We asked ourselves a question - could LLMs help us with this problem?
The Hypothesis
The approach I laid out for the AI Lab at Trainline was to go after small, but meaningful projects to build up a library of useful and reusable services that you could later integrate into a wider system.
(As with all plans in overweight companies, this starts out well, but as you gain success, you inevitably will end up hiring more career manager-types who sidetrack this a bit)
We hypothesized that solving real-time translation issues would:
- Differentiate our product in the travel market from competitors like Uber and Omio.
- Improve customer retention by reducing frustration during disruptions.
- Provide a foundation for global future products powered by large language models. If we are a global company we need to be able to translate well.
By tackling this issue, we aim to achieve two objectives with one solution: improving current customer experiences and building scalable capabilities for future Gen AI based projects.
But was there any evidence for LLMs being able to do this? Turns out yes. The seminal paper in this space is From LLM to NMT: Advancing Low-Resource Machine Translation with Claude
This paper posits, and proves out, that LLMs - in particular Antrophics Claude 3.5 models - are effective machine tranlsators - even in the absence of huge amounts of reference data.
With this papers results in mind it was apparent that is isn't just a guess that LLMs can make attempts at translation text from one language to another - they are provably good at it!
The Approach
Our project focused on integrating real-time translation using an LLM.
Here’s how we broke it down:
- Prompt Design:
• Injected “Trainline-specific vocabulary” to improve contextual accuracy.
• Ensured translations dynamically adjusted to the source and target languages. - Technical Implementation:
• Embedded real-time translations directly into disruption notifications.
• Designed the system to function seamlessly across languages, ensuring accessibility for international travelers. - Evaluation Metrics:
• Offline: Assessed translation quality using BLEU scores to benchmark performance.
• Online: Measured the impact on user satisfaction and retention metrics through A/B testing.
What we built
• A C# Library called Trainline.TranslationService
• A database of Trainline specific terms to inject into the prompt.
• A Python backend service to connect to AWS Bedrock (Specifically Claude 3.5)
Outcomes
The integration showed promising results:
• Significant reduction in customer complaints about unreadable disruption messages.

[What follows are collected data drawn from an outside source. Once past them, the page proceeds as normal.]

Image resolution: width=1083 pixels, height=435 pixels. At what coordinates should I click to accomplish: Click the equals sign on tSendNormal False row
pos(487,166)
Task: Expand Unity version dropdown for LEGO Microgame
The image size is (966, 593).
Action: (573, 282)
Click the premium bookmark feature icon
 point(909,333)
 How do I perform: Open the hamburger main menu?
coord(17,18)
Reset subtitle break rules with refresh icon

• An increase in positive feedback related to ease of use and reliability during disruptions.
• The System we built is now reusable as a C# library that can be slotted in to new projects.
Learnings
The project underscored the importance of designing products that solve real customer pain points. While real-time translation posed challenges in accuracy and latency, refining prompt engineering and leveraging LLM capabilities proved transformative.
Additionally, this project highlighted the potential for expanding LLM-powered features to other areas of the product.
Recap
By addressing the frustration of untranslated disruption messages, we not only improved the immediate customer experience but also established a robust framework for future innovations.
Real-time translation is more than a feature—it’s a step towards building a global travel assistant.